_EXERCISE INSTRUCTIONS_
Copy the post below from "There are probably" to "win? Sort of?", substituting "mouse family" for "rat family".

Seriously, this is a WHOLE BIG THING. Pervy Pete has a whole internet life I wasn’t aware of.

There are probably no “funny” rat poison cards. Unless you have a really sick sense of what’s humorous. And who are you giving the card to, the survivors of the rat family after you kill someone in it? 

This is…um…kind of funny? I guess? Zazzle for the win? Sort of?

“New stories” about Hansel and Gretel. Huh. And you want to see them fattened up and eaten. This is…um. Here, I have a funny rat poison card for you here you might enjoy. 

What suicide note WOULDN’T make you sad? I mean, it’s the last thing someone wrote before they KILLED themselves. They’re ALL “super sad.” And why do you WANT to read them? 

Category the Fourth: Famous people are famous 

alexander skarsgard
bebe neuwirth (x2)
ben wyatt (x5)
benedict cumberbatch (x5)
jason dohring
judd nelson young
marlon brando pouty
zak bagans channing tatum sandwich 

Here, I found you some pretty pictures because I love you.

A young Judd Nelson…swoon…

…and a young, pouty Marlon. DOUBLE swoon.

Most of these, yep, I’m in agreement. Then there’s the last one. That sandwich is disgusting to even contemplate. The Ghost Douche and Ol’ Barrel-Neck all squashing up on you in bed? Are you KIDDING? First, you’d get so many STDs you’d need to be quarantined for life. Second, I think you’d die of disgustingness. Gack. Gack, gack. 

OH SIDE NOTE. Who’s this “Magic Mike” person everyone’s on about? All I see everywhere is “Magic Mike.” What does this mean? 

If you think of all the things I DON’T want in a movie? It’s this movie.

_DATA SECTION_
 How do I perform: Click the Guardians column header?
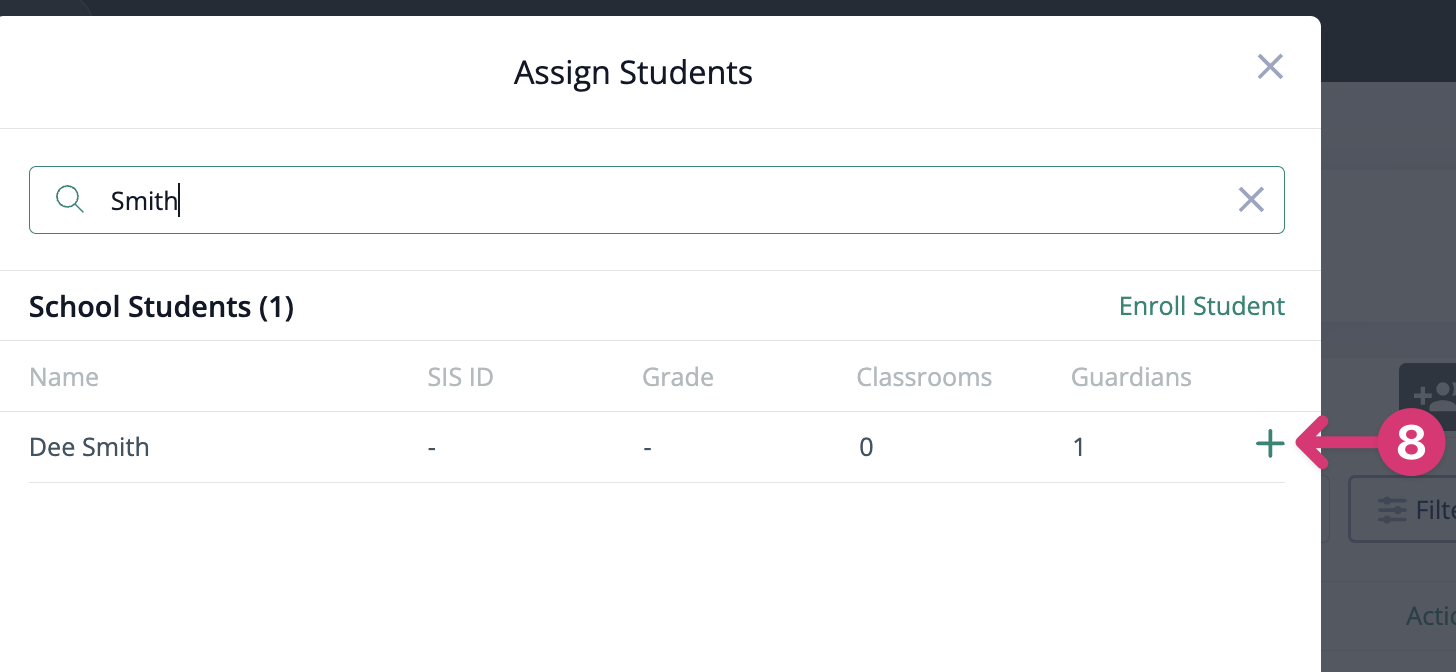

_RESPONSE FOR THIS EXERCISE_
There are probably no “funny” rat poison cards. Unless you have a really sick sense of what’s humorous. And who are you giving the card to, the survivors of the mouse family after you kill someone in it? 

This is…um…kind of funny? I guess? Zazzle for the win? Sort of?